### Activity
All lines from the opening of the entries below through the line containing "Click the Run" must be output exactly as they appear, with no other lines.

(Stored data entries)
== Segment start ==

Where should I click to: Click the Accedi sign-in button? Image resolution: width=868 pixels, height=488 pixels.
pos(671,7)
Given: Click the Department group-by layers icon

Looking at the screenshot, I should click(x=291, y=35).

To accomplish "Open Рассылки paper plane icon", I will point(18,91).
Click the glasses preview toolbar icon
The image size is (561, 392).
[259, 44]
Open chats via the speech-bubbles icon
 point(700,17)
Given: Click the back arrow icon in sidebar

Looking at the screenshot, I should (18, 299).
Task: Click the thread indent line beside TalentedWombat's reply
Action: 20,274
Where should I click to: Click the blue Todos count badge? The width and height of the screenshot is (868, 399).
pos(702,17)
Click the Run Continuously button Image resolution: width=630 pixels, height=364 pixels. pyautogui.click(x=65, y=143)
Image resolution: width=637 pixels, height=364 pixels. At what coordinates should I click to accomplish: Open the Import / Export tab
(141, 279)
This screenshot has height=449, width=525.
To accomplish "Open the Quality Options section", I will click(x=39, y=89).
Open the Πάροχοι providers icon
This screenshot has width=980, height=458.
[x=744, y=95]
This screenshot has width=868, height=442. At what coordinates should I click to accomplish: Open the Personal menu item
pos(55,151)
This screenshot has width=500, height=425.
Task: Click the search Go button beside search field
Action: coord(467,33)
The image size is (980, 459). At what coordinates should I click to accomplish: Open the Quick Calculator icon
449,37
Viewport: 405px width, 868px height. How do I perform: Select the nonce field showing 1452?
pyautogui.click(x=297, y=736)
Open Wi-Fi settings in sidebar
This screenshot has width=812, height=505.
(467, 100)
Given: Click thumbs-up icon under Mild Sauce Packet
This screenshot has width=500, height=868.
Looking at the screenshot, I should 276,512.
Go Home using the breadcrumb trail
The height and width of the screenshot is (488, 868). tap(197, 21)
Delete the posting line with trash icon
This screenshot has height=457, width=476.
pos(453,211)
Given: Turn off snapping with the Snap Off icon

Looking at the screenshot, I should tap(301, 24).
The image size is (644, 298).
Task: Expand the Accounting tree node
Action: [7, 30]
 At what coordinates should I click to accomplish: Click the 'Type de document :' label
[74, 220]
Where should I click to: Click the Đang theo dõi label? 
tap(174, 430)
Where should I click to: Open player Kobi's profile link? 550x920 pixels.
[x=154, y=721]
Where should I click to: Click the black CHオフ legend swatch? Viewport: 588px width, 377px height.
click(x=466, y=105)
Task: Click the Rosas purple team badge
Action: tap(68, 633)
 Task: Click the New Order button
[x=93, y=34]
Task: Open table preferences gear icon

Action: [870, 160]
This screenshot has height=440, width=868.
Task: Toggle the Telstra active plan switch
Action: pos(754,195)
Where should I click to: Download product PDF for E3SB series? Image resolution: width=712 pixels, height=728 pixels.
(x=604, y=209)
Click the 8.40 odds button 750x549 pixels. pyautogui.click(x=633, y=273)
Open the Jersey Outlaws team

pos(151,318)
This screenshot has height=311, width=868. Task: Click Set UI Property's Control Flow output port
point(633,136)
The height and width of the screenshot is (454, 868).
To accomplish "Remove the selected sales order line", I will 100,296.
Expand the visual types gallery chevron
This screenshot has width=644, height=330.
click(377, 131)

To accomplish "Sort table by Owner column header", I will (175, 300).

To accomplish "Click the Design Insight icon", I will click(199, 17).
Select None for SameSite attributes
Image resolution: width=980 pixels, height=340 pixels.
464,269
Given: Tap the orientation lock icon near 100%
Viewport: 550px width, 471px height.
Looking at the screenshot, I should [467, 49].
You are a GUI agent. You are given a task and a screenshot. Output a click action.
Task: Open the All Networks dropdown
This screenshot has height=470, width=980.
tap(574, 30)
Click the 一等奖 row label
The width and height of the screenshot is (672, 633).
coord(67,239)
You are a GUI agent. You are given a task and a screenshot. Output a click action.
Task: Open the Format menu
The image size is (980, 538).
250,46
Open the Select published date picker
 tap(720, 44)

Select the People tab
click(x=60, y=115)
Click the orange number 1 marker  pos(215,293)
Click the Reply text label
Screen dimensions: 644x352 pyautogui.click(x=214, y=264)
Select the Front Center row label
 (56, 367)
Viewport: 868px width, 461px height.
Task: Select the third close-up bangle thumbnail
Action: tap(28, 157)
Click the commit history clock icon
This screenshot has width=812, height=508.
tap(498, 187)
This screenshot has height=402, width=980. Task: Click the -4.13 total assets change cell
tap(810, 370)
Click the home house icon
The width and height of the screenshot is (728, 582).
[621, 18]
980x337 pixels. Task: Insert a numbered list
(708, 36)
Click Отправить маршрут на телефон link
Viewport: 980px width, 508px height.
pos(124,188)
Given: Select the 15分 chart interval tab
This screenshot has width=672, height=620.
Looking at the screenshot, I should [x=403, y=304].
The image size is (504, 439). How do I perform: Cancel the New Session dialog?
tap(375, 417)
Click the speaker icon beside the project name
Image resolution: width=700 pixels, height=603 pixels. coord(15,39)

== Segment end ==

### Answer to this exercise
Where should I click to: Click the Accedi sign-in button? Image resolution: width=868 pixels, height=488 pixels.
pos(671,7)
Given: Click the Department group-by layers icon

Looking at the screenshot, I should click(x=291, y=35).

To accomplish "Open Рассылки paper plane icon", I will point(18,91).
Click the glasses preview toolbar icon
The image size is (561, 392).
[259, 44]
Open chats via the speech-bubbles icon
 point(700,17)
Given: Click the back arrow icon in sidebar

Looking at the screenshot, I should (18, 299).
Task: Click the thread indent line beside TalentedWombat's reply
Action: 20,274
Where should I click to: Click the blue Todos count badge? The width and height of the screenshot is (868, 399).
pos(702,17)
Click the Run Continuously button Image resolution: width=630 pixels, height=364 pixels. pyautogui.click(x=65, y=143)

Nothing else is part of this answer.